We found that the phosphorylation levels of STAT3 in curcumin-treated MG-63 cells were decreased. JAK/STAT signaling has a central role in tumorigenesis; p-STAT3 activation contributes to cell proliferation by regulating expression of various genes required for cell proliferation. After activation by cytokine-mediated transphosphorylation, JAK2 triggers the phosphorylation of STAT3 proteins. JAK2 is involved in epithelial–mesenchymal transition and promotes the metastasis of several types of cancer cell. JAK2 phosphorylation was decreased significantly in curcumin-treated groups, especially in the high-concentration groups (10 and 20 µM), similar to STAT3 phosphorylation. This observation suggests that curcumin exerts its effects by inhibiting JAK2 phosphorylation (and thus inhibiting STAT3 phosphorylation) without affecting expression of both proteins in MG-63 cells.

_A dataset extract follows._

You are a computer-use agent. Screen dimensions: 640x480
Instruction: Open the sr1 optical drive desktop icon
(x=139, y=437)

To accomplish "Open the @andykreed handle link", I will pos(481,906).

Aberrant activation of JAK/STAT signaling has been documented in cancers of the head and neck,33 breast,34 and prostate gland35 and in OS.36,37 Few reports have focused on the role of JAK/STAT signaling in OS. Gerland et al38 found that growth hormone induced expression of the JAK/STAT negative-regulatory proteins, which was inhibited by 1-alpha, 25-dihydroxyvitamin D. Sandoval-Usme et al reported that imvastatin decreases the proliferation, migration, and invasion of OS cells in a time- and dose-dependent manner through the JAK/STAT pathway.36 We found a positive correlation between expression of p-JAK2 and STAT3, and both were closely related to lung metastasis.

Conclusion

We showed curcumin to be an antitumor agent. Curcumin-mediated inhibition of the proliferation and migration of MG-63 cells was associated with inactivation of JAK/STAT signaling. Expression of JAK2 and STAT3 was much higher in OS patients with lung metastasis than in OS patients without metastasis. Downregulation of JAK/STAT signaling by curcumin could be a new strategy for OS treatment.